Ninguém sabe explicar por que motivo o Sud Expresso, que todos os dias liga Lisboa à fronteira de Hendaya, está impedido de iniciar a viagem de regresso a partir daquela estação, deixando sem transbordo os passageiros provenientes do TGV de Paris, que são obrigados a ir para a parte espanhola pelos seus próprios meios.

A CP é a primeira a não entender o que se passa naquela fronteira, onde a falta de entendimento entre as autoridades ferroviárias espanholas e francesas tem deixado o Sud Expresso sem ligação aos comboios da SNCF. Ana Portela, porta-voz da transportadora portuguesa, diz que “prosseguem os contactos com a Renfe e a SNCF com o objectivo de encontrar uma solução que, como se reconhecerá, não depende da CP”.

E o que dizem os franceses?
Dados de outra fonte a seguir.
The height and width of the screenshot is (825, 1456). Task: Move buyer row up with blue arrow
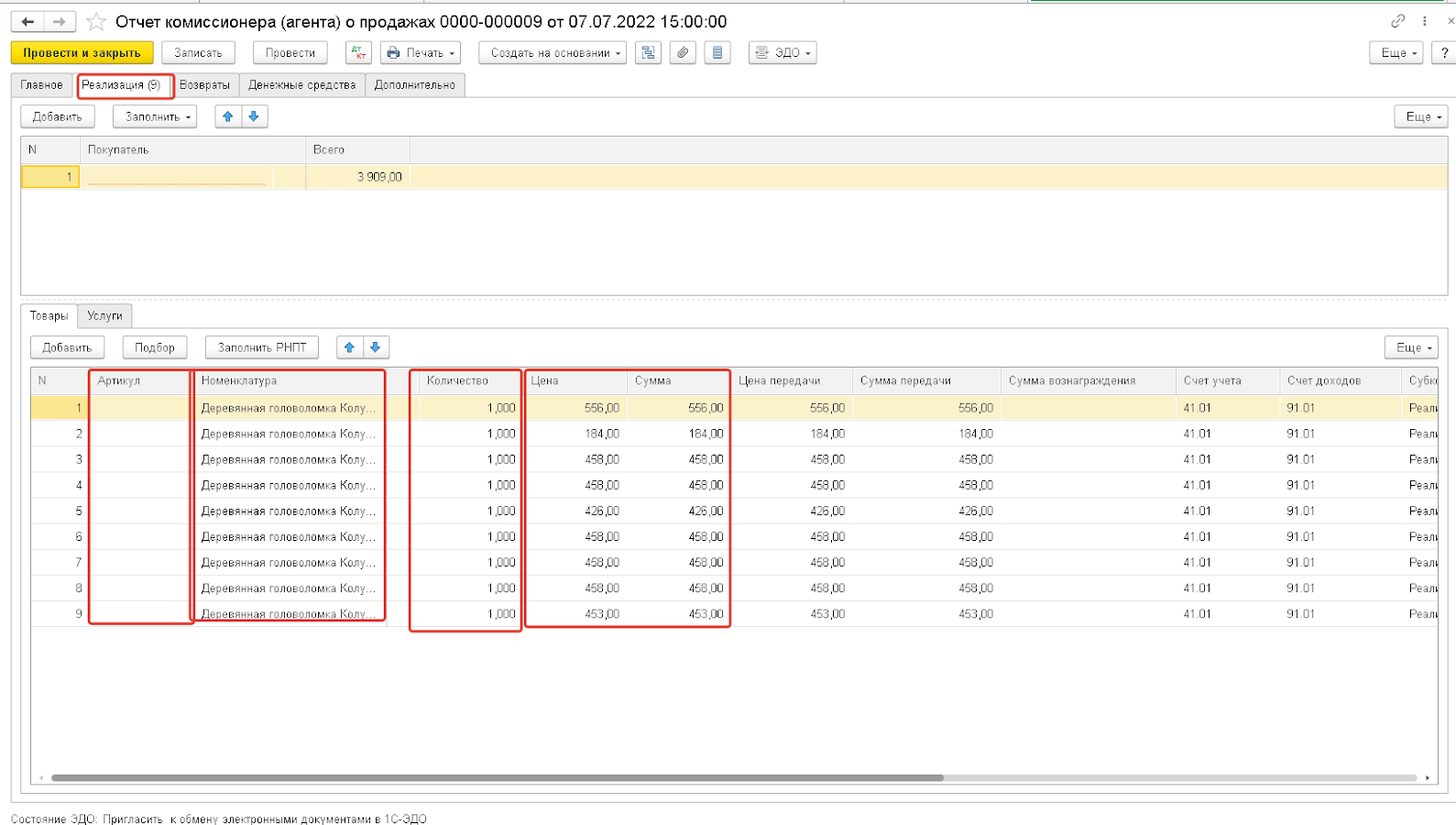pyautogui.click(x=228, y=116)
Gaelle Le Ficher, da SNCF, explicou ao PÚBLICO o que já é público: “Desde 10 de Dezembro todos os TGV Paris-Bordéus-Hendaya são realizados com composições Duplex de dois pisos, aptos a 320 Km/hora a fim de beneficiar os nossos clientes com a velocidade máxima possível na nova linha de grande velocidade Sud Europe Atlantique.” Esses TGV Duplex têm de ser homologados pelas autoridades espanholas para poderem prosseguir viagem de Hendaya para Irún, separadas por 2,7 quilómetros. E enquanto isso não acontecer, terminam a sua marcha do lado francês.

A mesma fonte diz que a SNCF já pediu à AESF (autoridade de segurança espanhola que trabalha com a Renfe e o gestor de infra-estrutura Adif) a homologação do TGV Duplex, mas “esse processo necessita de vários meses de estudos para poder ter o acordo das autoridades competentes”.
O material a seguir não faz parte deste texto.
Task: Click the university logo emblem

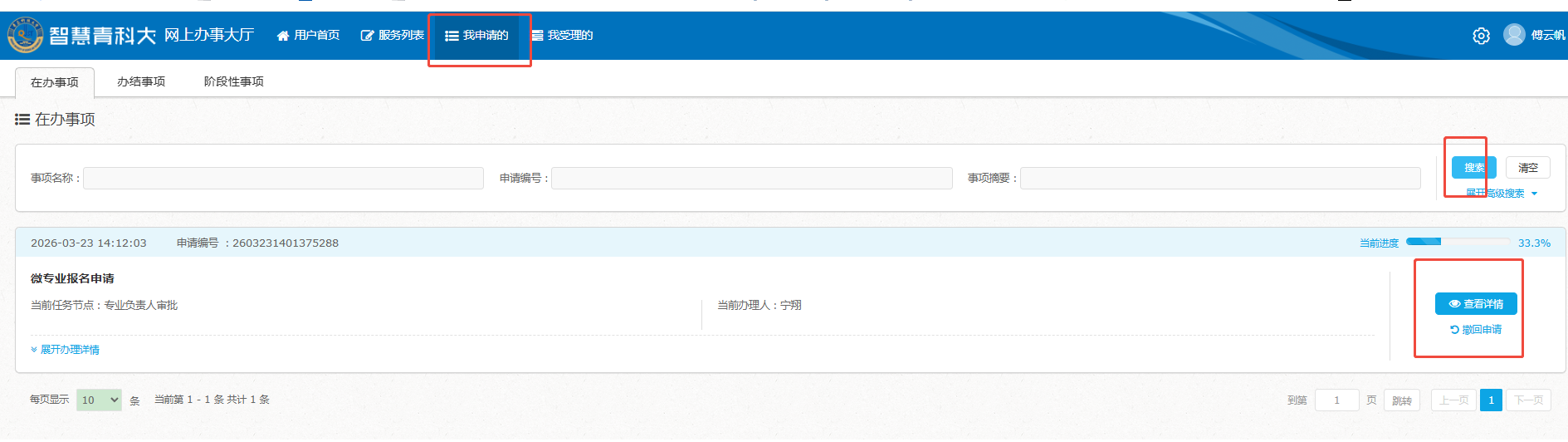Action: [x=25, y=36]
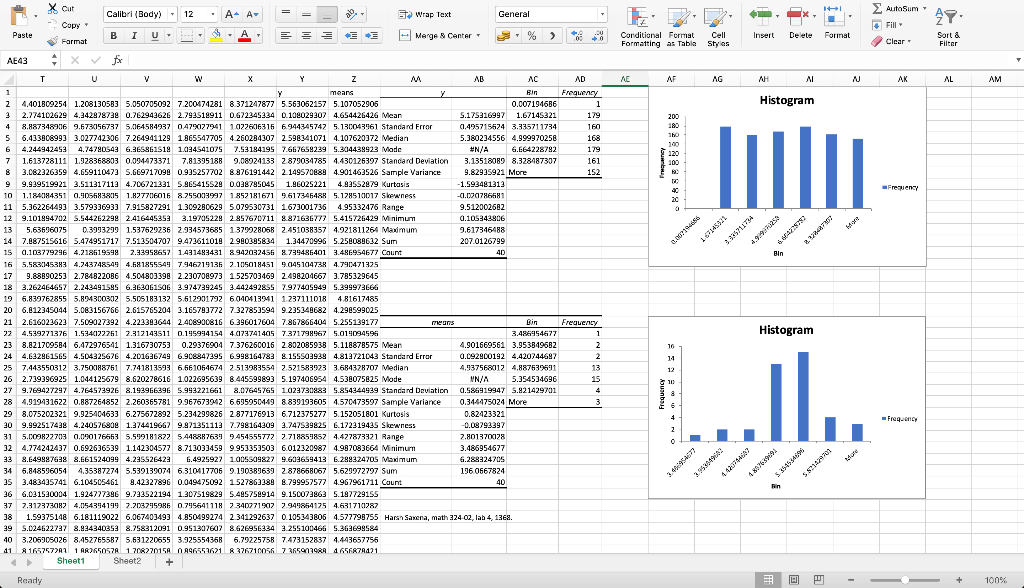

E o que dizem os espanhóis? Manuel Sempere, da Renfe, contou ao PÚBLICO que uma nova directiva comunitária impede que um operador possa entrar com os seus comboios noutro país sem o aval das agências de segurança dos respectivos países, neste caso a França e a Espanha. Essa directiva não interfere com as circulações que já existem — caso do Sud no sentido ascendente que vai até Hendaya —, “mas regula as condições de novas circulações que venham a realizar-se”.

E por que motivo o Sud não sai de Hendaya? “Seria o ideal”, reconhece Manuel Sempere, mas para isso terão que se pôr de acordo as autoridades francesas e espanholas. A mesma fonte diz que nem sempre a SNCF põe em circulação o TGV Duplex (que está impedido de ir a Irún) naquele eixo, havendo dias em que é um TGV normal que faz o serviço e, esse sim, continua a ir à parte espanhola.

“Como nuns dias sim e noutros não, a Renfe não pode tomar a decisão de fazer sair o Sud Expresso de Hendaya enquanto a SNCF não decidir onde termina realmente a marcha do TGV”, disse, acrescentando que, por exemplo, neste sábado, 13 de Janeiro, estava previsto que o serviço fosse feito por um TGV normal. No entanto, a SNCF disse ao PÚBLICO que “desde 10 de Dezembro todos os TGV Paris-Bordéus-Hendaya são realizados com composições Duplex de dois pisos”.

Já a CP, questionada sobre este assunto, optou por não responder para não ferir susceptibilidades entre franceses e espanhóis, dos quais depende para poder continuar a operar o Sud Expresso com uma boa ligação na fronteira entre aqueles dois países.

Ao contrário do Lusitânia Expresso (Lisboa-Madrid), que é explorado conjuntamente entre a CP e Renfe, com repartição das receitas e despesas entre ambas, o Sud Expresso é um comboio da inteira responsabilidade da transportadora portuguesa, que paga em Espanha a tracção e o uso da infra-estrutura, ficando com a totalidade das receitas.

O PÚBLICO questionou o Ministério dos Transportes francês — que naquele país tem o emblemático nome de Ministério da Transição Ecológica e Solidária — sobre se a existência de obstáculos técnicos nas fronteiras ferroviárias não colidia com esse desiderato da transição ecológica no que diz respeito aos transportes amigos do ambiente, mas Nathalie Jacquot, porta-voz daquele ministério, respondeu que essa questão deveria ser remetida à SNCF. Já a Direcção-Geral da Mobilidade e dos Transportes da Comissão Europeia e a Agência Ferroviária Europeia, questionadas pelo PÚBLICO, não responderam.

Enquanto isso, diariamente o Sud Expresso continua a terminar a sua marcha em Hendaya dando ligação ao TGV, mas no regresso só pode sair de Irún. Curiosamente, durante o dia, a composição fica estacionada a apenas 1500 metros da gare francesa de Hendaya.